By Dr. Sam Minskoff Ph.D
Re-adjustment – what is meant by this term?? Doesn’t one have to adjust the first time in order to adjust again or “re”-adjust the second or third or more times?
It’s important to think of klitah or adjusting to living in Israel after Aliya as adjusting once more to the Land of Our Fathers. In this way of thinking we as Jews are constantly reminded of the most profound historical significance behind the concept of ‘return’. When Jews move from their host (Diaspora) countries to live in Israel, it is called Aliyah; ‘moving up – not just emigrating and become virtually instant citizens of Israel under the Law of RETURN! It would seem then, to “explicitly imply” that to return is to readjust. Return connotes that we as a people were in Israel once before or why use the term RETURN?? So it seems that it would stand to reason that to return is to re-adjust. Both terms having the historical concept, as ancient as it is, of doing something again even though it is experienced as the FIRST TIME which can be a ‘joyful conflict’ indeed.
When re-adjusting, in this state of affairs, [aliyah], the returning Jew experiences Israel as if it is a strange foreign place with many inconveniences. Therefore, it might as well be adjustment not re-adjustment because there is no familiarity with the Land except for a subtle yet profound notion that there is some un-explainable connection to The Land Of Israel. Ha Rav Kook, of Blessed memory, talks about this phenomenon. This joyful conflict is what makes the Aliyah experience especially unique. Naturally, the experience differs for every individual. Yet, there stills seems to be this ‘common draw’ to the Land that is extremely difficult to put into words because [perhaps] there are no such words that cover every individual’s unique experience. Each Oleh or Olah will find those words for themselves… in time.
This is addressing those now who think they are having a hard time [re-] adjusting to The Land.
Remember why you came here – hold on to that. Beware of disappointment and disillusionment. Disillusion is still illusion. Then there can be deception when it hits at the emotional or gut level, which can be very overwhelming even convincing.
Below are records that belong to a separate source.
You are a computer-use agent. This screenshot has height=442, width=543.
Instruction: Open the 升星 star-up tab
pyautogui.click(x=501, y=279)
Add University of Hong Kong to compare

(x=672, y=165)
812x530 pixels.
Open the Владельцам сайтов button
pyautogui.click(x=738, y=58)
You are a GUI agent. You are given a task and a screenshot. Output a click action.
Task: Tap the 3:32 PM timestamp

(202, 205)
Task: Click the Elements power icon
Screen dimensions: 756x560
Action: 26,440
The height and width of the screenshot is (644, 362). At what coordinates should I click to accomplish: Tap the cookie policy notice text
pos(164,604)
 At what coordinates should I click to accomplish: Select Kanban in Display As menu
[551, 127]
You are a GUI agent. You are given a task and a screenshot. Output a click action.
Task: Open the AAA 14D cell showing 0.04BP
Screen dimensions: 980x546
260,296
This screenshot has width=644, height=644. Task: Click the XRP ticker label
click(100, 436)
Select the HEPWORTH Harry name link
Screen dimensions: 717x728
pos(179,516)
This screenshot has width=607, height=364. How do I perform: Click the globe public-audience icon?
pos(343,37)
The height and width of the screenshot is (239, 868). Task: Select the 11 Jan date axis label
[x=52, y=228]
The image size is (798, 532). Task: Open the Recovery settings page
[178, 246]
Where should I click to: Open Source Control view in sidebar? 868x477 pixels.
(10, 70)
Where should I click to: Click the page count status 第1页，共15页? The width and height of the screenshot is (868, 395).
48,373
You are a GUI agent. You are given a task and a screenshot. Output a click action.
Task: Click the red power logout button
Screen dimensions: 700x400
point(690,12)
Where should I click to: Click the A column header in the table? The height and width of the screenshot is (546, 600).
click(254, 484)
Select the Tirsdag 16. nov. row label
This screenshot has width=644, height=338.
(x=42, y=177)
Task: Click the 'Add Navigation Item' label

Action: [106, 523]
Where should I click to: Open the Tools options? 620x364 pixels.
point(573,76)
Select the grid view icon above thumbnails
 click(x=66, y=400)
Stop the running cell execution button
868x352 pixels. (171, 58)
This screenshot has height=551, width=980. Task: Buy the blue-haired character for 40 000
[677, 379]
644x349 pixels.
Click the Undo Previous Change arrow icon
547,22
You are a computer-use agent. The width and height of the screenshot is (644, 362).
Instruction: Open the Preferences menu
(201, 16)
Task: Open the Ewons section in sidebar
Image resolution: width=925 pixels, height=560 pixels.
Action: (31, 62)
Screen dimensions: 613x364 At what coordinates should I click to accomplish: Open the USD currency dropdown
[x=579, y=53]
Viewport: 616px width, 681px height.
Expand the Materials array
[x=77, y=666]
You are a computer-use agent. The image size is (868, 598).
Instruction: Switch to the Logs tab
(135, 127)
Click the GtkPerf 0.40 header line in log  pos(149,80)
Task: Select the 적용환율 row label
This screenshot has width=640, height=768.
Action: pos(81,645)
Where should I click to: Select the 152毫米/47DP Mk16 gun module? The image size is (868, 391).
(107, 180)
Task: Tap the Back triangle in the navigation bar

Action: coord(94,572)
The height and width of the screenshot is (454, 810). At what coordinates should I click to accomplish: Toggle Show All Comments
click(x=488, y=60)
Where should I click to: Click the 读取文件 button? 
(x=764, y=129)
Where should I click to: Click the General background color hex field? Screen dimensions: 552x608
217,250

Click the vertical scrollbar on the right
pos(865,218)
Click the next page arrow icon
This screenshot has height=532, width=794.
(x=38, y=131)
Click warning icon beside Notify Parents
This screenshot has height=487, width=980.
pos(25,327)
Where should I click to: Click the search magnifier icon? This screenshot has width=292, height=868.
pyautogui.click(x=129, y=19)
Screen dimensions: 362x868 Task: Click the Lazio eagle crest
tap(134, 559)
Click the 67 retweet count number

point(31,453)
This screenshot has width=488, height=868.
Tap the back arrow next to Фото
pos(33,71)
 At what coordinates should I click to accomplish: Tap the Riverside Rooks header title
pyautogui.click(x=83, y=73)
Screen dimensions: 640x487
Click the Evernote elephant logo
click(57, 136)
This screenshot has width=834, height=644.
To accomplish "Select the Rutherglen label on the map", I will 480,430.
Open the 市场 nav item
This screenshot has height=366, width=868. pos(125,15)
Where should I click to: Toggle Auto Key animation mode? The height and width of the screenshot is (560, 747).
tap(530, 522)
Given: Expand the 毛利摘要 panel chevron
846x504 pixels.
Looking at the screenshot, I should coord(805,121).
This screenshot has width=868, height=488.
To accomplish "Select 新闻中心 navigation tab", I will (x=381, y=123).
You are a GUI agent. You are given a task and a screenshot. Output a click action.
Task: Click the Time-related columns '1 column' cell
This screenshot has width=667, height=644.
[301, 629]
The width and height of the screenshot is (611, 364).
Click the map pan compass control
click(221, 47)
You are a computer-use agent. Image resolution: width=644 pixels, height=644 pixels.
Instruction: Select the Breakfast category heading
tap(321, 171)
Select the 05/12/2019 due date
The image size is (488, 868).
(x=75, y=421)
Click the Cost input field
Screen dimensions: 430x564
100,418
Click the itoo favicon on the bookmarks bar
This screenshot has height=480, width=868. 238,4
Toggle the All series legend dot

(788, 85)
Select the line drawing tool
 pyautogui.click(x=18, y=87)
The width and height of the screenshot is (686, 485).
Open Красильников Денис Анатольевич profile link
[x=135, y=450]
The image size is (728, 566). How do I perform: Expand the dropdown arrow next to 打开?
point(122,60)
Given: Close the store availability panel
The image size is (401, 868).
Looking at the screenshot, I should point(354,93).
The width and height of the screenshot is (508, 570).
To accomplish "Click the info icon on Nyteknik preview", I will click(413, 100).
Of course you miss your friends, etc. It feels like a great loss right now [because it is]. It’s takes time but know that it is all worth it and you will come to know that. Experience much joy in knowing that for once in your life, you are in the right place at the right time. We, as Jews, come to Israel certainly not because it is a punishment or a banishment –those days are OVER – thank G-d.
The readjustment happens from within and can be challenging as we shed the “exile mentality”. Having an exile mentality, by the way, is something not to be harshly criticized for. Indeed, it is quite an understandable situation that needs to be greatly acknowledged and respected. This could very well reflect an aspect of the study of the psychology of finding one’s destiny. That is, learning and understanding what an individual goes through in experiencing and living his or her destiny. Often, it involves the process of letting go and moving on UP [Aliyah].
Accordingly, to all of you reading this and to those that are already here in Israel or considering moving to Israel – be strong and come here, then keep strong and stay here.
To our soldiers defending Israel; G-d bless you and protect you.